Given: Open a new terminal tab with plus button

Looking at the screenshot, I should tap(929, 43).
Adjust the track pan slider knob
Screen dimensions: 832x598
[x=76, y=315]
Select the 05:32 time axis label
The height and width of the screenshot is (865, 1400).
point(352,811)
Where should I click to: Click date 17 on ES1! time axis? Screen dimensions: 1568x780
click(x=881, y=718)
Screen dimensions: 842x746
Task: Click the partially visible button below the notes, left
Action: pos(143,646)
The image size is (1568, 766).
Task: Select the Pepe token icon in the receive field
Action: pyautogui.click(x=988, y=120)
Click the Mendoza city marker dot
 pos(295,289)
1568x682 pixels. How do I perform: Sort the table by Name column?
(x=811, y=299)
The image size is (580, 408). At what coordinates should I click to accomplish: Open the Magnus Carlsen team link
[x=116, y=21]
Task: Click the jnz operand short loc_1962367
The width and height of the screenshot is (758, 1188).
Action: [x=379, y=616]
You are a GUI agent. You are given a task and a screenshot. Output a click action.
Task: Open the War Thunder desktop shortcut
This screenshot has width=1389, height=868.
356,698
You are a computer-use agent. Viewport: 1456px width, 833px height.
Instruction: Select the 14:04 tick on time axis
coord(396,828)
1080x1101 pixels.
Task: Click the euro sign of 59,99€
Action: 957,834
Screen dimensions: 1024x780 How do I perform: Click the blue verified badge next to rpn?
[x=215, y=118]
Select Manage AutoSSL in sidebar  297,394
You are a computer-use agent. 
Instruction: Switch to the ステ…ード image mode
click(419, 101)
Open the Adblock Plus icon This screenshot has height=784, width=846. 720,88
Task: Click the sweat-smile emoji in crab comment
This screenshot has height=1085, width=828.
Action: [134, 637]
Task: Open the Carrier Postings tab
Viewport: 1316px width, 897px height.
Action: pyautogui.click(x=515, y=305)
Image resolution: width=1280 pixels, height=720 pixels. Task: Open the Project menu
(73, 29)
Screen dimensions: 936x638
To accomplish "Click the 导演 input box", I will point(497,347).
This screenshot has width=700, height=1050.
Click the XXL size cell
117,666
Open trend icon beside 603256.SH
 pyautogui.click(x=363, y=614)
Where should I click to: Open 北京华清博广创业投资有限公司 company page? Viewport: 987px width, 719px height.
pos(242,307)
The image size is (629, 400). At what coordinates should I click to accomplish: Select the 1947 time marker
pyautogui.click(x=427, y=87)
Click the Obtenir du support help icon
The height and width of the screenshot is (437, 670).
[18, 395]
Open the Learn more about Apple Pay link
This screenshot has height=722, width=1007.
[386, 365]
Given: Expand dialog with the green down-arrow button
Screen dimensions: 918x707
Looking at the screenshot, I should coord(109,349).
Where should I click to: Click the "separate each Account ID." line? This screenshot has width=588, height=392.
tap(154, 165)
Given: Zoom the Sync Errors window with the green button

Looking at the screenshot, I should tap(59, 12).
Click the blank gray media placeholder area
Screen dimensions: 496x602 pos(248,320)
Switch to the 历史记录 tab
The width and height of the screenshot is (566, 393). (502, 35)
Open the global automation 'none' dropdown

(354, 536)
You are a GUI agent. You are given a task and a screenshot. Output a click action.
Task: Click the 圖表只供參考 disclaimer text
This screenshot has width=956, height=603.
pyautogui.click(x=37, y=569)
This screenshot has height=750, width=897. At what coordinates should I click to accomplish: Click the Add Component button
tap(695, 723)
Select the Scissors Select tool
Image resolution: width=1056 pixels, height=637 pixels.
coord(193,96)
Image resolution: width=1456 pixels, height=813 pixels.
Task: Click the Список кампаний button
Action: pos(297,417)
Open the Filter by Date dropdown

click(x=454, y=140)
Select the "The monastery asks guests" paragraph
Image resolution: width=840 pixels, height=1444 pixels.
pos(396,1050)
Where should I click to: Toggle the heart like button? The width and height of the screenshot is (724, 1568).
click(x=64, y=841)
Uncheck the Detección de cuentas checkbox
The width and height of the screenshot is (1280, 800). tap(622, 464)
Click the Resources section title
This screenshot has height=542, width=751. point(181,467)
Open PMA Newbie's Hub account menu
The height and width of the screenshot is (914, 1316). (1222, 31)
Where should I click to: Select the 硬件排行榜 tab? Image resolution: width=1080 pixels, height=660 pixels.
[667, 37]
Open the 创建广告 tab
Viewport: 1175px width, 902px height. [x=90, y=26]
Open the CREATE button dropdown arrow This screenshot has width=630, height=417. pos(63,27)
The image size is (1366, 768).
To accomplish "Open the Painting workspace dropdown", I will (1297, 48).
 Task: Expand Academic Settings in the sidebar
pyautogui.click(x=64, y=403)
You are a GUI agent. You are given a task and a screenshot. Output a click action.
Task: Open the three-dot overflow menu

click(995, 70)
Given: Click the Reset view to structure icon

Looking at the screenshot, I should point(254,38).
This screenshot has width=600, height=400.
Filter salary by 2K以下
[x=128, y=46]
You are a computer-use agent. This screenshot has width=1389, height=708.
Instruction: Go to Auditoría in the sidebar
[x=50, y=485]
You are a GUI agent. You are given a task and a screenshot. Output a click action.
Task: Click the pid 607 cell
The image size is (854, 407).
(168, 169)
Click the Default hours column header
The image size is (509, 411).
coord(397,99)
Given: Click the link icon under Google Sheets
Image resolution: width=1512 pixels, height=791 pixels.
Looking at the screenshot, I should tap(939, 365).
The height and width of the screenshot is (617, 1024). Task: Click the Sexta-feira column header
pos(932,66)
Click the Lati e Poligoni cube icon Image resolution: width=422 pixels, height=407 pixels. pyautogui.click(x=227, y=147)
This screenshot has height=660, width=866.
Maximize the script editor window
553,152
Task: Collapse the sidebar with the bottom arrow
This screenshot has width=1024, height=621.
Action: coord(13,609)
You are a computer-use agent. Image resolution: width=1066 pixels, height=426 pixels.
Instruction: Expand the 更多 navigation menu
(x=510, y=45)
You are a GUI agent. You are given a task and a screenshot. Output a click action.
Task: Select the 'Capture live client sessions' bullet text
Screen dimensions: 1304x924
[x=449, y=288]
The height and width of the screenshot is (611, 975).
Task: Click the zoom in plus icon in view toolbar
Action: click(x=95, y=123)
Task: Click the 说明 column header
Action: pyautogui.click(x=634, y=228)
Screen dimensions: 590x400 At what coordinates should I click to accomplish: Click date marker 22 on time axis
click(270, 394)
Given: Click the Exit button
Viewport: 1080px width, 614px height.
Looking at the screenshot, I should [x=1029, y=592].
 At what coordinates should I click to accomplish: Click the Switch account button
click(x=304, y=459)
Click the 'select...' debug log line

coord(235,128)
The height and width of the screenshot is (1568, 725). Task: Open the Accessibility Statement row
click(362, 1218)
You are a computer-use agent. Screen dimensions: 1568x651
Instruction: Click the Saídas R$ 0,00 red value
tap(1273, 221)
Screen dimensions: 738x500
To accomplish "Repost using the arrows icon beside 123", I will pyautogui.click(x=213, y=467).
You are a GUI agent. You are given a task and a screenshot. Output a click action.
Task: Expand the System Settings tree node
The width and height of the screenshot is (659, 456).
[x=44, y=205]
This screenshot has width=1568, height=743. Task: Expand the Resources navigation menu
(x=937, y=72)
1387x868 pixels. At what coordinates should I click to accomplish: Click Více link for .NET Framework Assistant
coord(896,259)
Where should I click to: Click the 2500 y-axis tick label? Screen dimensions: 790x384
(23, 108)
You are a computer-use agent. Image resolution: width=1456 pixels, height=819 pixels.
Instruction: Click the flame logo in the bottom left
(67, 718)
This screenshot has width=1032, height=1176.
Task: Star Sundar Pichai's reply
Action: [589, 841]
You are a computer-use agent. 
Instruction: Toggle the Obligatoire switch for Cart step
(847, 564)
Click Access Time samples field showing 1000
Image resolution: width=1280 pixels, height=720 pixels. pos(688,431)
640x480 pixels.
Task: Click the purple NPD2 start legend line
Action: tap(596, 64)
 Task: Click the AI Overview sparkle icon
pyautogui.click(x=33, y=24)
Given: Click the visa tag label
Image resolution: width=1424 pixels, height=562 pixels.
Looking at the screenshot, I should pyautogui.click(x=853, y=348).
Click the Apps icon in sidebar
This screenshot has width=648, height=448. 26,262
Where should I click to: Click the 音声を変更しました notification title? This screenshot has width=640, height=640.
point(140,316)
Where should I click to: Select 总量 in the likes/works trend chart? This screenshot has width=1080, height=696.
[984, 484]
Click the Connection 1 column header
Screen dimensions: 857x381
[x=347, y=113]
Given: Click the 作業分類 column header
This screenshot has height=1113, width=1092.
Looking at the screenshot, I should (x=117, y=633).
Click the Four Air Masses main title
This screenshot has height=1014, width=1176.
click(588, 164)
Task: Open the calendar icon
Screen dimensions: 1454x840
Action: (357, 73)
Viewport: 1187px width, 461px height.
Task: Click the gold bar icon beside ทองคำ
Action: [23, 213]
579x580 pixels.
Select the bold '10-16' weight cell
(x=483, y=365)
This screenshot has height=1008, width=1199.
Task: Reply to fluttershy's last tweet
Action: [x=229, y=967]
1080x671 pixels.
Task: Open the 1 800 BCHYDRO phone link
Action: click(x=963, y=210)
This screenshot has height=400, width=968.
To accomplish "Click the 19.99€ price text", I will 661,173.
§
Your goal → The answer must be a single number: the count of lines above that contain the word "computer".

Written solution → 7